** Opening Source text block **
The sedentary lifestyle, of which a lot of us are accustomed to, seems to be on the rise in the information age. Everything that we might need in the course of a day is now either a click or phone call away, which gives us a lot more of an excuse to sit in our favorite chair. The repercussions of this sitting habit can be calamitous if left unattended to so it is important to balance out our rest time with beneficial activity for our bodies. Not only are the potential sicknesses physical but mental as well. If left long-term, these repercussions can yield an array of life threatening ailments worst of all. So if you avoid the favorite chair and take a walk you will feel a lot better about yourself and be on the path to good health. Setting a good example is a major factor in the sedentary struggle. If we take getting up and going out of the mundane trend, we put it in a trend others can get into. Fergus Walsh, a medical correspondent for BBC, paints the global reality’s need for activity in his article, Sedentary Lifestyles Can Kill, Walsh states, ”There’s nothing wrong with going to the gym of course, but the aim is to encourage everyone to build physical activity into their daily lives, such as by walking, cycling, swimming, gardening or doing any sport they enjoy. The trouble is, all that sounds familiar. We all know we should move more and sit less. Despite that, one in three adults worldwide fails to do the recommended 150 minutes of moderate aerobic physical activity per week.”
** Closing Source text block **
** Opening Records block **
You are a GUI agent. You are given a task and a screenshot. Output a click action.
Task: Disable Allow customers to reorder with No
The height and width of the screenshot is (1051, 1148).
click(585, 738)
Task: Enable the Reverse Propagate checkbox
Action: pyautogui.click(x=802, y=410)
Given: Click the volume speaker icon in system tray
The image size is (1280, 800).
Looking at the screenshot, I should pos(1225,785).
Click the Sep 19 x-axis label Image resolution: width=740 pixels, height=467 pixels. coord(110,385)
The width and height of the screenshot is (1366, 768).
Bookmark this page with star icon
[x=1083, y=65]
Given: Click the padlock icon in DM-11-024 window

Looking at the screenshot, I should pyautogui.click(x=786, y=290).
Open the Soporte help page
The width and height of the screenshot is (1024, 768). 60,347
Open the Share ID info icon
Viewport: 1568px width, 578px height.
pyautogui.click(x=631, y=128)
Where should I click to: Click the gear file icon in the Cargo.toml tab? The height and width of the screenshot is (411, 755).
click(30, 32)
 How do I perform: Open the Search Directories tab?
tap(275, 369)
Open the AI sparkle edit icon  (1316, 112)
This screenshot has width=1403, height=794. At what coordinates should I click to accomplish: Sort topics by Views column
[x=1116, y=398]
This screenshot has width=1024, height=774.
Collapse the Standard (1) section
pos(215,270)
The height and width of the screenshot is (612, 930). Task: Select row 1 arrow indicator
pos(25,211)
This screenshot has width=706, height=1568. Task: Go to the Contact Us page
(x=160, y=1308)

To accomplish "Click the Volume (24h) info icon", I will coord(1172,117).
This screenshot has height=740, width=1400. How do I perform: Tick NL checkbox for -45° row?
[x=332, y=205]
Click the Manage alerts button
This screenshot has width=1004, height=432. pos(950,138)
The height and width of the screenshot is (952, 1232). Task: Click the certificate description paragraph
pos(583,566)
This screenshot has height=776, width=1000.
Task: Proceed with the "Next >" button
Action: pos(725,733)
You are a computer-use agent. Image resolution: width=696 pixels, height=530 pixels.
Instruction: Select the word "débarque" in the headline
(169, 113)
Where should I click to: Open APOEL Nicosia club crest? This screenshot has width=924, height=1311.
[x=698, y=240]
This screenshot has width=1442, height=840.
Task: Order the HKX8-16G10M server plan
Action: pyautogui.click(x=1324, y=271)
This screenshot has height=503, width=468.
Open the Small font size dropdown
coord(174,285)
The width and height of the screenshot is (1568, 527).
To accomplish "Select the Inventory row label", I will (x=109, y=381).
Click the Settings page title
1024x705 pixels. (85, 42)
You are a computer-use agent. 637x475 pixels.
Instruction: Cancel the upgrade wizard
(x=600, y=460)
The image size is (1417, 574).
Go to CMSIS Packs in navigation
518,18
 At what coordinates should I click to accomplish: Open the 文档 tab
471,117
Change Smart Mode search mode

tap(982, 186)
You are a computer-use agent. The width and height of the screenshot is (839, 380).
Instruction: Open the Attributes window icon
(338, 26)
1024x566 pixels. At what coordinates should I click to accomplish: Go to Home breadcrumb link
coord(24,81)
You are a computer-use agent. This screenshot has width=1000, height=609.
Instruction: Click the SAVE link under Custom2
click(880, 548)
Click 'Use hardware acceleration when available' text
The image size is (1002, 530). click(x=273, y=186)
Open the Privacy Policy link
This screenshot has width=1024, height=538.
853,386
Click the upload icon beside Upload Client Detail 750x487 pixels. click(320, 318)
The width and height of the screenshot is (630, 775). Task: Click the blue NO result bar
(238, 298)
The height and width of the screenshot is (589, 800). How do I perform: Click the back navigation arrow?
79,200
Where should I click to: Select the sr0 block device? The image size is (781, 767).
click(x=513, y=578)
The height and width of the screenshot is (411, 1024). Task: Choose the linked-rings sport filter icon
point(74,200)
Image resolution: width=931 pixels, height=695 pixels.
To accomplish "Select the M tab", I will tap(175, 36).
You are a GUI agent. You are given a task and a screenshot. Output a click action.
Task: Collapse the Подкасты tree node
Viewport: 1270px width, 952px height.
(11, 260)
** Closing Records block **
**Problem details**
From the text on sedentary lifestyles, list each activity that the Walsh quotation gives as a way to build physical activity into daily life. The rows play no part in what is asked here.

**Response below**
- walking
- cycling
- swimming
- gardening
- doing any sport they enjoy